» HOW TO COMPLETE THIS TASK: Omit each picture as you copy the entries exactly.
*** DATA FOR THE TASK ***
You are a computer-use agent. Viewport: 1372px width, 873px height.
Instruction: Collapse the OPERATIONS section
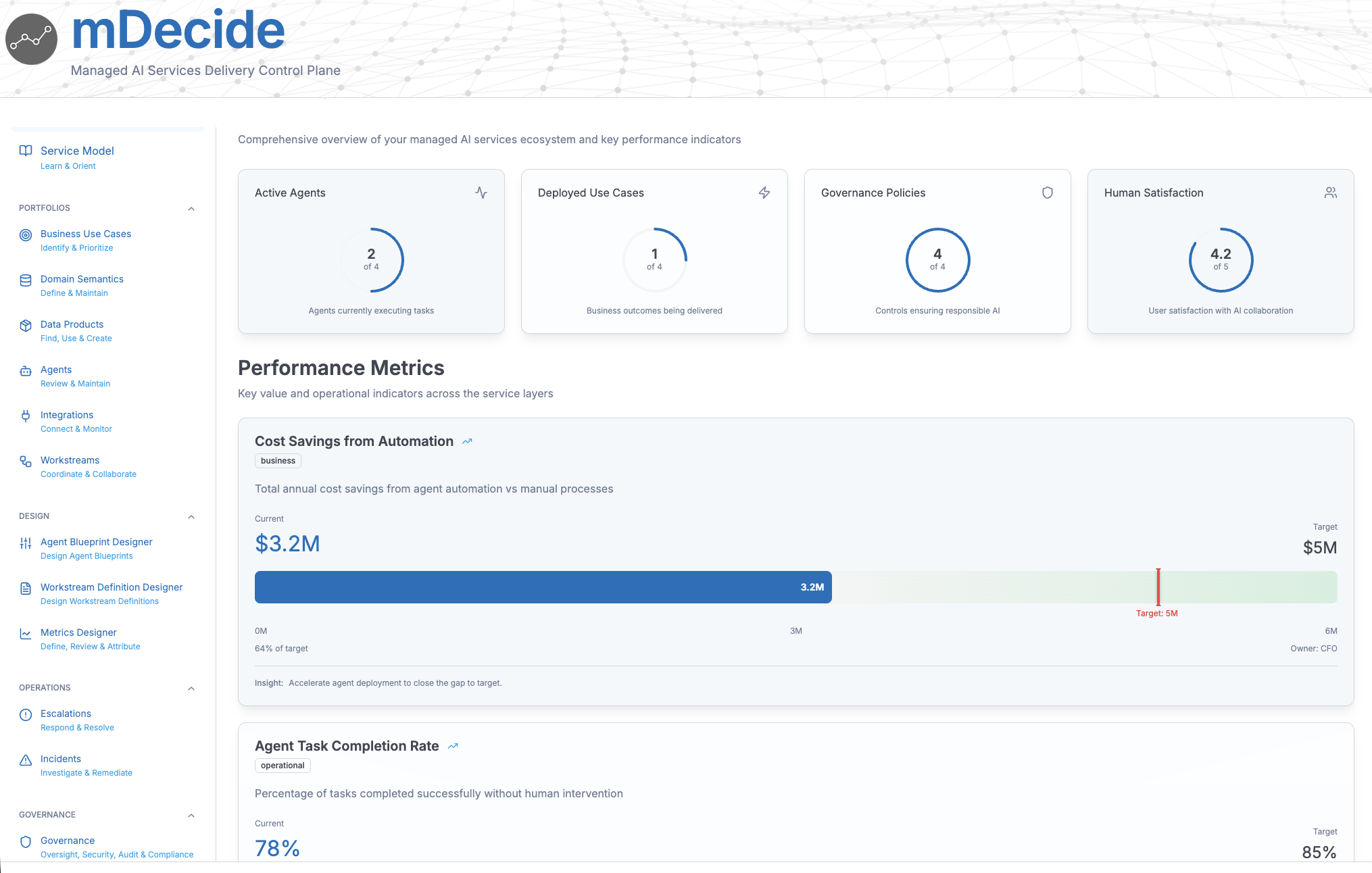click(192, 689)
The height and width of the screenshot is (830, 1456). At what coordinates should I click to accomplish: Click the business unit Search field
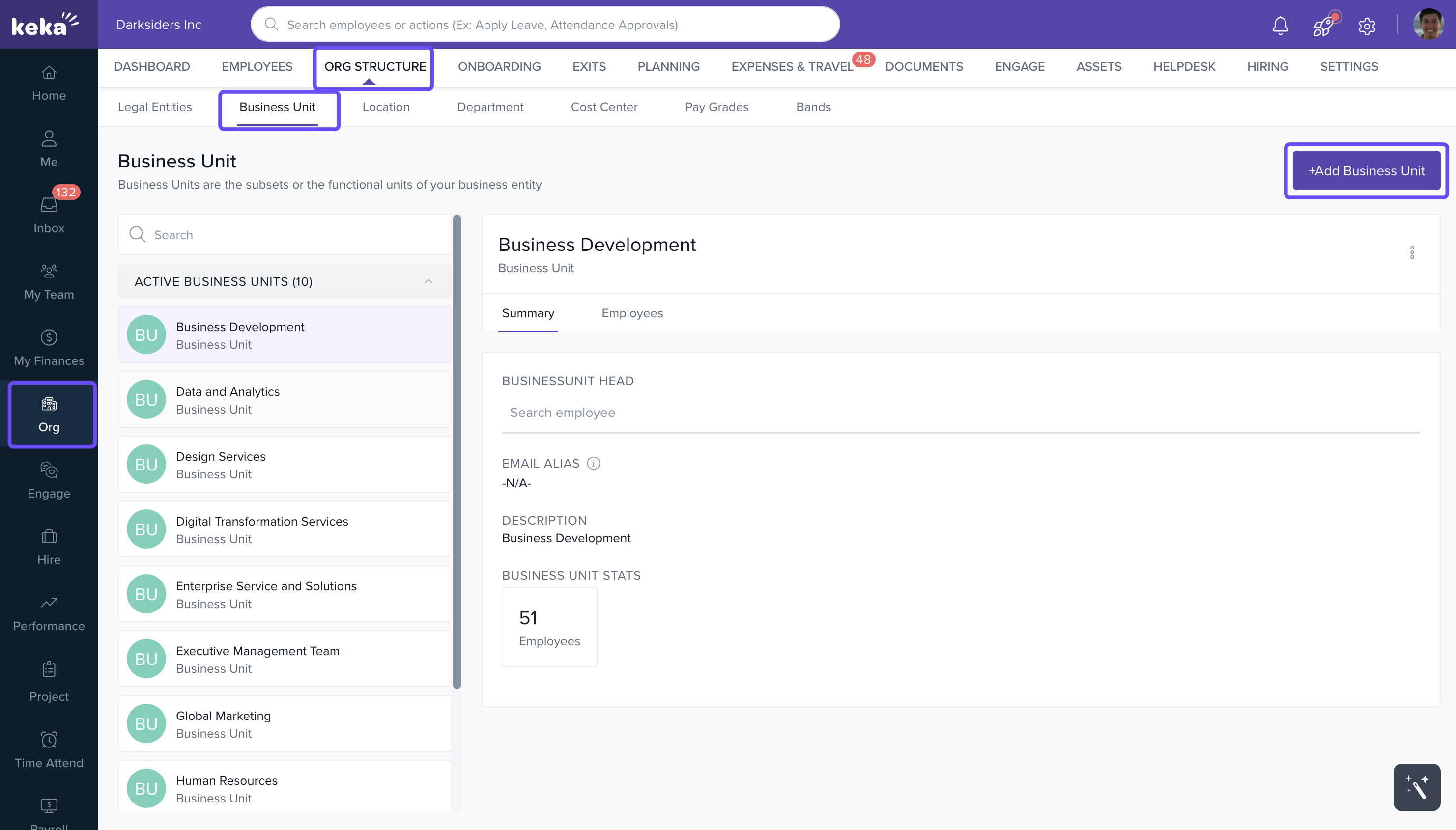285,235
*** End of DATA FOR THE TASK ***
» RESULT OF THE EXERCISE:
You are a computer-use agent. Viewport: 1372px width, 873px height.
Instruction: Collapse the OPERATIONS section
click(192, 689)
The height and width of the screenshot is (830, 1456). At what coordinates should I click to accomplish: Click the business unit Search field
285,235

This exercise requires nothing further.